El Durski na stacji. Nagrała pracownika, teraz Orlen reaguje
Klaudia El Dursi, modelka i gospodyni programu "Hotel Paradise", zamieściła na swoim profilu na Instagramie relację z próby zatankowania samochodu na stacji Orlen. Dodajmy, że nieudaną z powodu "awarii dystrybutora". Pracownik stacji tłumaczył, że "paliwo jest, ale nie mogą go sprzedawać". Jest reakcja Orlenu.
12.10.2023 | aktual.: 13.10.2023 09:49
Klaudia El Dursi udostępniła w mediach społecznościowych nagranie tego, co przydarzyło jej się na jednej ze stacji paliw Orlen. "Plan był taki, że chciałam nagrać krótki film, jak stoję na stacji, bo to pierwsza wolna chwila podczas mojego całego zwariowanego dnia. Byłam w Warszawie, spotkanie za spotkaniem" - napisała modelka na Instagramie.
"Po tym, jak już grzecznie postałam, zorientowałam się, że paliwo w ogóle nie leci.
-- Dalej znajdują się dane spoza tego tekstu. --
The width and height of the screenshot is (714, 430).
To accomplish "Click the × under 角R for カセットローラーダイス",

No to przyszedł pan z obsługi" - przekazała w poście.
Na załączonym do posta nagraniu można usłyszeć rozmowę El Durski z pracownikiem Orlenu. - To znaczy paliwo jest, tylko że jest awaria - stwierdził pracownik stacji.
"Paliwo jest, ale nie można go sprzedawać"
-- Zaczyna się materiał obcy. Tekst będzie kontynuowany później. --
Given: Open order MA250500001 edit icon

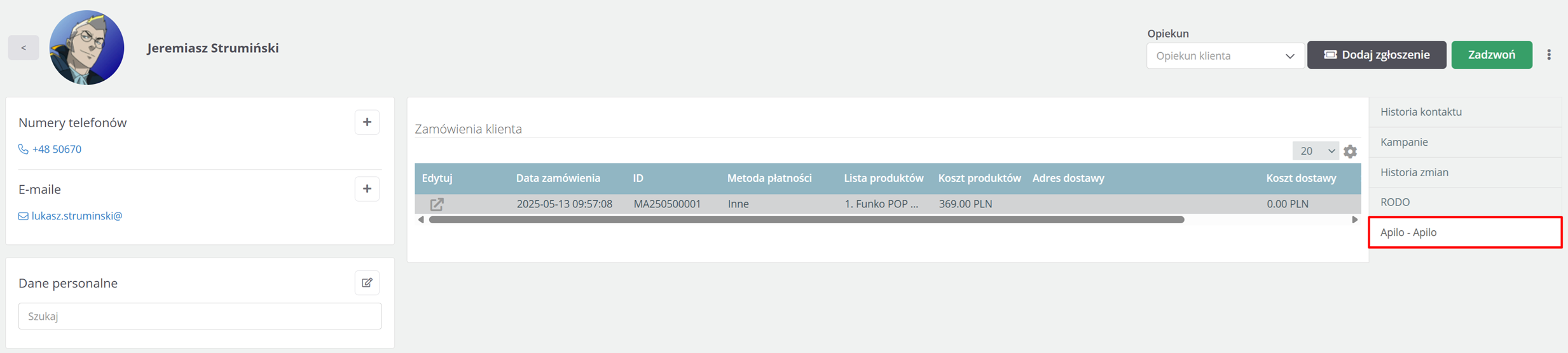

- I na czym polega ta awaria? - dopytywała modelka.
- Ja bym chciał państwa skasować (rozliczyć - przyp. red.), ale nie mogę. Ogólnie paliwo jest - tłumaczył.
- Ale nie możecie go sprzedawać? - spytała modelka.
- No tak - przyznał pracownik stacji.
Jest reakcja Orlenu
Wpis Klaudii El Dursi szybko zyskał na popularności w mediach społecznościowych. Nie uszło to uwagi biura prasowego Orlenu.
Pani Klaudio, cieszymy się, że wybrała Pani ORLEN. Podpowiadamy, by następnym razem skrócić nagranie. Przypadkowo uwieczniła Pani, że w dystrybutorze obok nie tylko są wszystkie paliwa, ale nawet jeden z naszych Klientów tankuje" - napisano w poście na platformie X.